Part of the reason for my discrimination in Amsterdam is very probably that I am the oldest son (and also the grandson) of Amsterdam heroes of the Dutch resistance to Nazism between 1940 and 1945, and that mayor Ed van Thijn knew both my parents, since my father was knighted in Amsterdam as the main organizer of the Dutch National Exhibition about World War II and Resistance, and my mother worked in 1944 as part of the resistance that protected Jews in hiding from the Nazis, in the vicinity where Ed van Thijn was hiding, age 8:
Rather than receive, answer or help me when it turned out in 1988 that I had been gassed and threatened with murder by the drugs dealers he protected, who also kept me from sleeping, Amsterdam mayor Ed van Thijn (and his successors Patijn and Cohen) decided to do all he (and they) could do to prevent that I got any help I am legally entitled to, clearly in the hope that I would suicide or otherwise die.
I was never answered, never received, never even talked to by phone by any mayor, any alderman, any elected Amsterdam councilmembers, or any leading bureaucrat of the city of Amsterdam, ever since I dared to protest against being threatened with murder by the drugsdealers the mayor, aldermen and elected Amsterdam council members protect, and have protected ever since.
Part of the reason is, no doubt, very few Dutchmen have the courage my parents and grandparents had, while the vast majority of Dutchmen, since ages, take all proper care to never offend such authorities as there are.
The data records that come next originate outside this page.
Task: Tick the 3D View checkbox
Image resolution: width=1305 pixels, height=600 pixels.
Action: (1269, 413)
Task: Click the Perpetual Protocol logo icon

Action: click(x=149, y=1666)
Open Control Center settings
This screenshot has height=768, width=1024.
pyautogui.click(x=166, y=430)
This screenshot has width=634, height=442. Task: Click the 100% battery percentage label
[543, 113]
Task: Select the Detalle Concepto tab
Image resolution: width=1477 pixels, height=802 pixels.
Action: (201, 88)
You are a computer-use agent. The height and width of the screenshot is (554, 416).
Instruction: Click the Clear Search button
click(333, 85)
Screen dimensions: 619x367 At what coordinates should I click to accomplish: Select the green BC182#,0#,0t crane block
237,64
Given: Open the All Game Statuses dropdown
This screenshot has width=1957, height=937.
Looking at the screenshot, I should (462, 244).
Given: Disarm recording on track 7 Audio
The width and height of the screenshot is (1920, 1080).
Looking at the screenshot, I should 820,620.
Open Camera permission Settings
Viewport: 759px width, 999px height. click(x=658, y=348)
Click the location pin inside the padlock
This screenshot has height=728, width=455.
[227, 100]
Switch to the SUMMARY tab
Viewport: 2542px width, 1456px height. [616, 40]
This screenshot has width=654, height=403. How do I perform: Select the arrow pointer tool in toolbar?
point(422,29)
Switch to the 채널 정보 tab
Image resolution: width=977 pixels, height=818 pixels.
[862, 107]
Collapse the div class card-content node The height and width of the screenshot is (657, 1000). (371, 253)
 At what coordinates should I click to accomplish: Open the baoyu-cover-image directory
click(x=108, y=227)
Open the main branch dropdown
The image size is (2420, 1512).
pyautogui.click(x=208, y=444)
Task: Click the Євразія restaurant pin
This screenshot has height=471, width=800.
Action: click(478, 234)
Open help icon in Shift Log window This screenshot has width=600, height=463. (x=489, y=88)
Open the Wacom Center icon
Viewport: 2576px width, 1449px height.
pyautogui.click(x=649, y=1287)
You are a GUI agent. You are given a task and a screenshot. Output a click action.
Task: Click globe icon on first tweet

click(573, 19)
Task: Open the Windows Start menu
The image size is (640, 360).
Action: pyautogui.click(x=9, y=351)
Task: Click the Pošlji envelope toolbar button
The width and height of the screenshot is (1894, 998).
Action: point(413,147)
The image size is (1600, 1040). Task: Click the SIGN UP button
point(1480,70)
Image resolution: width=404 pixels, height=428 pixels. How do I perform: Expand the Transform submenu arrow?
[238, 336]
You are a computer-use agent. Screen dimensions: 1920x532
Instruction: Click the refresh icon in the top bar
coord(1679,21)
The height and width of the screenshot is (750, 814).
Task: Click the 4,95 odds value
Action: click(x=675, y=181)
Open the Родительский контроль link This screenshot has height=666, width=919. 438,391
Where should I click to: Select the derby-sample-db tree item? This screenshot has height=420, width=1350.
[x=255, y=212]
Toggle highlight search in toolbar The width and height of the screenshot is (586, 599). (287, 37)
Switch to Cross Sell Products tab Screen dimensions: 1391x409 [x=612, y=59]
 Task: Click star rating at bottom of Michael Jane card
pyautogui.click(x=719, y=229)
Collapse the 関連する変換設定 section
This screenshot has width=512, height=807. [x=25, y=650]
What I claim is that, in my case, at least the articles 1, 2, 3, 5, 6, 7, 8, 10, 12, 13, 14, 17, 18, 19, 21, 22, 23, 24, 25, 26, 27, 28 and 29 have been DELIBERATELY BROKEN in Amsterdam by the city-government and the University of Amsterdam, quite consciously so, on purpose, with the deliberate purpose to silence me before my complaints, that have for decades referred to the above articles, could come to court.
The above Note was not changed from May 12, 2012 but for today, May 12, 2013 - 6 days before the opening of the DSM-5, that may make this manner of psychiatric proceeding quite normal - I draw your attention to Ms Suzy Chapman's website, that asks attention for the very sad fate of Ms Karina Hansen:
This relates the story of a
person with severe ME, that started with mononucleosis, whose
family have not been able to see her for three months
now, after she has been arrested on February 12, 2013, and has been
locked up in Hammel Neurocenter.
There are quite a few
very strange sides to this story - and I quote only some
of them from the report that my last link gives:
"Karina’s parents and lawyer have yet to receive any official paperwork from any government body or clinician about the reason for her removal.
They have received no treatment plan or copies of Karina’s medical reports.
No charges have been made against Karina’s parents.
The case has never been heard by a court.
Karina’s parents do not know if or when they will be allowed to see their daughter or if or when she will be allowed to come home.
Her parents and her lawyer have obtained power of attorney for Karina, but this is being ignored."
And this has been the case now for three months, in which the parents did not get permission to see their daughter.
All I can say is that
the above treatment of Karina Hansen breaks, to the best of my
knowledge, at least the following of her human rights: 1, 2, 3, 4, 5, 6, 7, 8,
9, 10, 12, 21 (2), 22, 25, 28, and 29 (2).